Yo servía en el buque insignia y estaba de guardia en el puente cuando caía la noche.

La visibilidad era pobre; había niebla, de modo que el capitán permanecía sobre el puente supervisando todas las actividades.

Poco después de que oscureciera, el vigía que estaba en el extremo del puente informó: Luz a estribor ¿Rumbo directo o se desvía hacia popa?, gritó el capitán.

El vigía respondió “Directo, capitán”, lo que significaba que nuestro propio curso nos estaba conduciendo a una colisión con aquel buque.

El capitán llamó al encargado de emitir señales. Envía este mensaje: Estamos a punto de chocar; aconsejamos cambiar 20 grados su rumbo.

Llegó otra señal de respuesta: Aconsejamos que ustedes cambien 20 grados su rumbo.

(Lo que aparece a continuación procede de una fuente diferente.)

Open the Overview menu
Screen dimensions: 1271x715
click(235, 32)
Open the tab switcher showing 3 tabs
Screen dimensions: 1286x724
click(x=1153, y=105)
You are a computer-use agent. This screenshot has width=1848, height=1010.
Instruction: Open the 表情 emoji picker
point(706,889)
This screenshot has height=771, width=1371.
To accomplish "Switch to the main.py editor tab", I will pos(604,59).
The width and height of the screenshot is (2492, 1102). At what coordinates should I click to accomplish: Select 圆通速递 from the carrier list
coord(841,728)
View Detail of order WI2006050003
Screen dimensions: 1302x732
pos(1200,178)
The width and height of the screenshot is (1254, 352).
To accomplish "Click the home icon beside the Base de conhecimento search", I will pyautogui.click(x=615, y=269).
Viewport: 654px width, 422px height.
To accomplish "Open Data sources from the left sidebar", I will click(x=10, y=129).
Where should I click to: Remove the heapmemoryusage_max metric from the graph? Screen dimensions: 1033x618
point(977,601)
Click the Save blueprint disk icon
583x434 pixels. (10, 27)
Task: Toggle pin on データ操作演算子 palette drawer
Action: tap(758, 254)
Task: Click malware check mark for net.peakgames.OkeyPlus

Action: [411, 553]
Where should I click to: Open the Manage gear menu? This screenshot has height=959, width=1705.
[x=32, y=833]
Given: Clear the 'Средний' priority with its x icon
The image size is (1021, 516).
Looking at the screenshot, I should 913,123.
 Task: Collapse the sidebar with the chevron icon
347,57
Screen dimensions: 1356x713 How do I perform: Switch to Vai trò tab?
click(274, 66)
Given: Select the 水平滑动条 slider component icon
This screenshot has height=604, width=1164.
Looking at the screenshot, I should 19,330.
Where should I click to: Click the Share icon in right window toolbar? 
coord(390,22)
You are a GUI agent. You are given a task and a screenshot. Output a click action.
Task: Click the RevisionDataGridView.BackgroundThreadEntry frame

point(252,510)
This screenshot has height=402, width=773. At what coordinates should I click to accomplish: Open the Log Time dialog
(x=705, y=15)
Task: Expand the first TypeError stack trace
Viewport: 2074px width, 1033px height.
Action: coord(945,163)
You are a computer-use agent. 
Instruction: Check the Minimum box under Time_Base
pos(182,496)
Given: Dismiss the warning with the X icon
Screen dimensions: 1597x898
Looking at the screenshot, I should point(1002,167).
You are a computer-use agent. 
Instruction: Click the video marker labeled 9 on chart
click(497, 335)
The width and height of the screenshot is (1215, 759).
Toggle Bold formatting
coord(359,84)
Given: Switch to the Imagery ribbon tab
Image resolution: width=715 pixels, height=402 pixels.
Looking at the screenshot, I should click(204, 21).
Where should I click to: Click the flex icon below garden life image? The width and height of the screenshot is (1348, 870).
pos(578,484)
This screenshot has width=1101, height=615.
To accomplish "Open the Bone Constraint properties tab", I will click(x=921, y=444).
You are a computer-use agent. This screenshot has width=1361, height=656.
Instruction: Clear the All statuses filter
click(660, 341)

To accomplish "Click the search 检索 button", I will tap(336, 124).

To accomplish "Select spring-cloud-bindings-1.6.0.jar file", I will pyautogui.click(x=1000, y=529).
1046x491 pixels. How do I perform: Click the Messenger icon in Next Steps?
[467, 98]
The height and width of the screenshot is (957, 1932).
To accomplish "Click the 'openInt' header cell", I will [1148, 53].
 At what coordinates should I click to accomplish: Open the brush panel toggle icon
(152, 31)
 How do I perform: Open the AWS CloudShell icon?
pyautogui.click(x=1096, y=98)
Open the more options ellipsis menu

El capitán dijo: Contéstelo: Soy capitán; cambie su rumbo 20 grados.

“Soy marinero de segunda clase -nos respondieron-. Mejor cambie su rumbo 20 grados”.

El capitán ya estaba hecho una furia. Espetó: Conteste: Soy un acorazado. Cambie su rumbo 20 grados.

La linterna del interlocutor envió su último mensaje: Yo soy un faro.

Cambiamos nuestro rumbo…


La ética del carácter se basa en la idea fundamental de que hay principios que gobiernan la efectividad humana, leyes naturales de la dimensión humana que son tan reales, tan constantes y que indiscutiblemente están tan allí como las leyes de la gravitación universal en la dimensión física.

Una idea de la realidad de estos principios y de sus efectos puede captarse en otra experiencia de cambio de paradigma tal como la narra Frank Koch en Proceedings, la revista del Instituto Naval.

Los principios son como faros. Son leyes naturales que no se pueden quebrantar. Como observó Cecil B. de Mille acerca de principios contenidos en su monumental película Los diez mandamientos: Nosotros no podemos quebrantar la ley. Sólo podemos quebrantarnos a nosotros mismos y en contra de la ley.